Tf the issue i have was highlighted, if the writer does not know that t cells are part of the adaptive immune system ... what do you trust ?

Ruck it seems you don't have a clue what you are posting .........

ATB

the issue you have is the MHC path .........

Cancer can lose MHC expression
Virus infected cells can also lose MHC expression

leaving them open to NK cells which kill because the cell has failed to identify as self ...

so as an example Moditope .. attacks cells that have been forced to express MHC 11 because of stress

maybe you could explain that in your own hand ...

Good luck

this is the important bit ........

Most normal healthy cells express MHC I receptors which mark these cells as ‘self’. Inhibitory receptors on the surface of the NK cell recognise cognate MHC I, and this ‘switches off’ the NK cell, preventing it from killing. Cancer cells and infected cells often lose their MHC I, leaving them vulnerable to NK cell killing. Once the decision is made to kill, the NK cell releases cytotoxic granules containing perforin and granzymes, which leads to lysis of the target cell.

so the dendritic are in Control of the MHC1 (CD8) activation and MHC 11 (cd4) activation

if the immune system was not regulated correctly the odds of a rogue T cell going after self is very high ...

Autoimmune decease

a new pathogen needs to be identified ........... by the innate system ..... via the Dendritic cells (APC) which activate the T cells and in Scancells case via two signals which means the T cell is engaged longer with the Dendritic cell and gains High Avidity

an existing memory T cell activates on a pathogen that its seen before .. thus its already "adapted"

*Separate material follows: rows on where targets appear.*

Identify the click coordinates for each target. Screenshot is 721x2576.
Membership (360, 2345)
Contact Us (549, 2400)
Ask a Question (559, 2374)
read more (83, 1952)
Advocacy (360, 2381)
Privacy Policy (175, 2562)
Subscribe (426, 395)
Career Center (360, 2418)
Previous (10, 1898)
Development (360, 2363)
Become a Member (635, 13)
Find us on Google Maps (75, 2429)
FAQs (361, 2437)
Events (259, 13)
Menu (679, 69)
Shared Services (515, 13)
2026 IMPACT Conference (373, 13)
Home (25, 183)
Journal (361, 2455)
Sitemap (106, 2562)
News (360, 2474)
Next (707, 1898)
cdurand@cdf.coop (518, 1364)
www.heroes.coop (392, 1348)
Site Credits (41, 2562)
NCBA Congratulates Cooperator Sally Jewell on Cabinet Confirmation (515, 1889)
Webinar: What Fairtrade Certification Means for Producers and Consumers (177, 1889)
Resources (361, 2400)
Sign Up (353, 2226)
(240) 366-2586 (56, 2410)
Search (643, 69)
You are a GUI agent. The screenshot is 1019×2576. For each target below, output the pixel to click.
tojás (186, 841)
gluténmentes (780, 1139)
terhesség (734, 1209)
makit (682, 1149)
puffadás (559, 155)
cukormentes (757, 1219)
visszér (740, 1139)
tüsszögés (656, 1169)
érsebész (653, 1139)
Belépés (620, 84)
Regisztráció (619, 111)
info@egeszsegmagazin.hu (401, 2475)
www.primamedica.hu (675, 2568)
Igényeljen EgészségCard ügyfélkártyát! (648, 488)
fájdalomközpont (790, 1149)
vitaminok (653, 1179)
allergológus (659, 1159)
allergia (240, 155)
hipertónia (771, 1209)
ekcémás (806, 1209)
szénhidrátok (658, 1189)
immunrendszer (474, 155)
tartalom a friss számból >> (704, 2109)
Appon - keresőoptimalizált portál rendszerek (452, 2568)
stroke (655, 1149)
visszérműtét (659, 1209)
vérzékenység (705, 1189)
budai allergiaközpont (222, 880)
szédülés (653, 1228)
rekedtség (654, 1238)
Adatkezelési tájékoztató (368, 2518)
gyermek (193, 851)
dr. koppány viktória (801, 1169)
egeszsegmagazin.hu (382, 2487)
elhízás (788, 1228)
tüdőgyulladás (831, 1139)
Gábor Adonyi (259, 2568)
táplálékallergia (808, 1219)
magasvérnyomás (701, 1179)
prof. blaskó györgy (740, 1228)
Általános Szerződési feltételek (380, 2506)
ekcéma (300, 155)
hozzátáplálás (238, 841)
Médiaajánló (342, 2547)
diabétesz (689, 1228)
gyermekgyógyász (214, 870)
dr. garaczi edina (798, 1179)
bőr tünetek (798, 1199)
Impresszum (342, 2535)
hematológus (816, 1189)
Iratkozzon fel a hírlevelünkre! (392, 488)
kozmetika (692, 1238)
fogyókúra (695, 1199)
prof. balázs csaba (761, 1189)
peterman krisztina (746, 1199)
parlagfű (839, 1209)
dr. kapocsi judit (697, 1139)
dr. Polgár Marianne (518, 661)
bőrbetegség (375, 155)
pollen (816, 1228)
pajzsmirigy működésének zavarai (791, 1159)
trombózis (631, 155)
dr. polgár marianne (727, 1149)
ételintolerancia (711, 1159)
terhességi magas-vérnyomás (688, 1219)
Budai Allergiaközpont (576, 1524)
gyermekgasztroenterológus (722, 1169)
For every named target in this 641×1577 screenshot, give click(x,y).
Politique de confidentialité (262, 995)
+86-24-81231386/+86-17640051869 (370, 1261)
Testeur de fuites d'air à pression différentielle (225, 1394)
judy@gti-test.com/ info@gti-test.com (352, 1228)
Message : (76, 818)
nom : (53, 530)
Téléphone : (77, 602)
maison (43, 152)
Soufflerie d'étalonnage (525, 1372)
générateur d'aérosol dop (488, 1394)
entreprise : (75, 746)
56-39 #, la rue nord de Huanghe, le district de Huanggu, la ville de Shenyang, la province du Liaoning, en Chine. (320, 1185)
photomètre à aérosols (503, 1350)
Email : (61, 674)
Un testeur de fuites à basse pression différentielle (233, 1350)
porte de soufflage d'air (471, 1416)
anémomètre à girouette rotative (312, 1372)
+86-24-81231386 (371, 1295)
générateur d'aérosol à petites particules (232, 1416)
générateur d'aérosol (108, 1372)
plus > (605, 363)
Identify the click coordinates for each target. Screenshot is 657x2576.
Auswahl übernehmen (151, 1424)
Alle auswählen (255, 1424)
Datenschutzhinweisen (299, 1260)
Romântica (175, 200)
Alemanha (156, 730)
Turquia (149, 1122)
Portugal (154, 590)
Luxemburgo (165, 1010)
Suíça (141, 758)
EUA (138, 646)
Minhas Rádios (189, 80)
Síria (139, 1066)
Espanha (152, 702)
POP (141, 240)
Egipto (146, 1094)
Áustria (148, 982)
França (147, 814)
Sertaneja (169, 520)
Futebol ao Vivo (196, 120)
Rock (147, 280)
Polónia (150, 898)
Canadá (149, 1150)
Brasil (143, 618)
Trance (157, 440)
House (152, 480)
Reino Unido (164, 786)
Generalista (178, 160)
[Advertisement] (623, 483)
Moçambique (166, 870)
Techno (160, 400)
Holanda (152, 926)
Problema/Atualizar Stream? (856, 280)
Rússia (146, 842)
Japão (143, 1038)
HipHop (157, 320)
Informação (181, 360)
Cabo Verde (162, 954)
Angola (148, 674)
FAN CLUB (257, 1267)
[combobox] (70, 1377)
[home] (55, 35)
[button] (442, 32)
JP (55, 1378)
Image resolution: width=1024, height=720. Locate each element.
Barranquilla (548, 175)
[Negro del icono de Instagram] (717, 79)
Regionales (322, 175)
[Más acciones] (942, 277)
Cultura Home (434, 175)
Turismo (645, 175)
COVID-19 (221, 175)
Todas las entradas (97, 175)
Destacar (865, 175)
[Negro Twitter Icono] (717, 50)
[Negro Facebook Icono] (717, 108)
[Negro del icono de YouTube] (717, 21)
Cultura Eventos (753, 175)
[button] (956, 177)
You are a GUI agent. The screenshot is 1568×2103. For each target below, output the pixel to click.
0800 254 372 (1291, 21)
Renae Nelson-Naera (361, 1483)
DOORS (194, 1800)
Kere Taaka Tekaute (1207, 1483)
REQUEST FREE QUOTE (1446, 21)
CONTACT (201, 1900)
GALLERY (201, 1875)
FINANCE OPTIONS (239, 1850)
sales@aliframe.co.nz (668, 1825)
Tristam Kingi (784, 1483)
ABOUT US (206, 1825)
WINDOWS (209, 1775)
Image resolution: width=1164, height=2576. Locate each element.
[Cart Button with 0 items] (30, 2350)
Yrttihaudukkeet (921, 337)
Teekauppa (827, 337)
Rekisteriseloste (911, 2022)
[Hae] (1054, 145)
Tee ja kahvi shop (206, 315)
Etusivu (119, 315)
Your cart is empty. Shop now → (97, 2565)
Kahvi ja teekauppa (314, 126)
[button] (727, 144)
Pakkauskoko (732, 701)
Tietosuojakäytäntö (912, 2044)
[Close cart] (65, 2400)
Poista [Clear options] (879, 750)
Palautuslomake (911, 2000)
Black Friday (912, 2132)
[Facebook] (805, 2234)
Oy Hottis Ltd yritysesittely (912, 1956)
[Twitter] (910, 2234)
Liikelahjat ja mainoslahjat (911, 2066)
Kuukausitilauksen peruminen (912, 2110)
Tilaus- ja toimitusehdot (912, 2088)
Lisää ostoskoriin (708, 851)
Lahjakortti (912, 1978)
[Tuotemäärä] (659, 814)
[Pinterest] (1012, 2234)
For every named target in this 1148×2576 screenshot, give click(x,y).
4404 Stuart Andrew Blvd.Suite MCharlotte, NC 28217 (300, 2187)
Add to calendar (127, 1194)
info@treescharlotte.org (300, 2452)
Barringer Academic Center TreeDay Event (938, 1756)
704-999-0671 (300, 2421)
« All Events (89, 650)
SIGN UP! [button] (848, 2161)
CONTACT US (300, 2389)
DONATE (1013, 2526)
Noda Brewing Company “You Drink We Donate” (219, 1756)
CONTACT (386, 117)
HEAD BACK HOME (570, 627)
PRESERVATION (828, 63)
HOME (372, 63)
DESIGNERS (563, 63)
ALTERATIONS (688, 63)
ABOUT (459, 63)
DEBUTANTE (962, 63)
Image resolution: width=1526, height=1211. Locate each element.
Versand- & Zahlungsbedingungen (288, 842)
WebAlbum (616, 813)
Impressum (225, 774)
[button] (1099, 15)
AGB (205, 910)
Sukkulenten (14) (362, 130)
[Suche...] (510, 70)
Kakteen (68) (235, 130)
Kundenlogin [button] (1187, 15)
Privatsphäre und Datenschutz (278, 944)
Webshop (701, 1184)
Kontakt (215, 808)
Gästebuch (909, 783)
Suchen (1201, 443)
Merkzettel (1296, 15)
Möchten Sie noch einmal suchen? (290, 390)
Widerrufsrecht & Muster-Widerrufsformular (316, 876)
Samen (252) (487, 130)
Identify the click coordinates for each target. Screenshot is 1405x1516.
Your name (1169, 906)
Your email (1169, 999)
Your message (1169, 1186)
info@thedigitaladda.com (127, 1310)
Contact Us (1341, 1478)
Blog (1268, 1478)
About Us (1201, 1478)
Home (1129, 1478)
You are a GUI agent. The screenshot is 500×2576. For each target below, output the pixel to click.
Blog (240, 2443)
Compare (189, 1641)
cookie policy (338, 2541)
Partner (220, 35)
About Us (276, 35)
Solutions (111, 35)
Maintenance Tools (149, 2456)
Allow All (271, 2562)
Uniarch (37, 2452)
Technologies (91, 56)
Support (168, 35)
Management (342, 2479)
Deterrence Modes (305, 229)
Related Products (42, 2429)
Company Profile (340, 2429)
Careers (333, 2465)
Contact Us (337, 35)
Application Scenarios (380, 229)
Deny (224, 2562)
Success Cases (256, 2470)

please explain how a T cell is activated on the border line ?

Helper T cells become activated when they are presented with peptide antigens by MHC class II molecules, which are expressed on the surface of antigen-presenting cells (APCs). Once activated, they divide rapidly and secrete cytokines that regulate or assist the immune response.

in Ref to the article

NK cells and ILCs may have evolved to provide a rapid response to environmental challenges. Myeloid and epithelial cell-derived cytokines and alarmins [G], such as IL-12, IL-23 and IL-33, can directly activate these innate lymphocytes without the need for further differentiation (Box 1). The ease of activation of these cells has to be balanced by stringent control mechanisms, because excessive activation may contribute to a loss or impairment of tissue function and facilitate inflammatory processes. Indeed, innate lymphocytes have recently been implicated in inflammatory disorders including diabetes, allergic asthma, atopic dermatitis, inflammatory bowel diseases, organ fibrosis and cancer 4–14. Insufficient function of innate lymphocytes can lead to tissue dysfunction, barrier breach and severe pathology during local infection 15,16. The mechanisms regulating the activation of innate lymphocytes are therefore highly relevant for a broad range of physiological and pathological immune responses.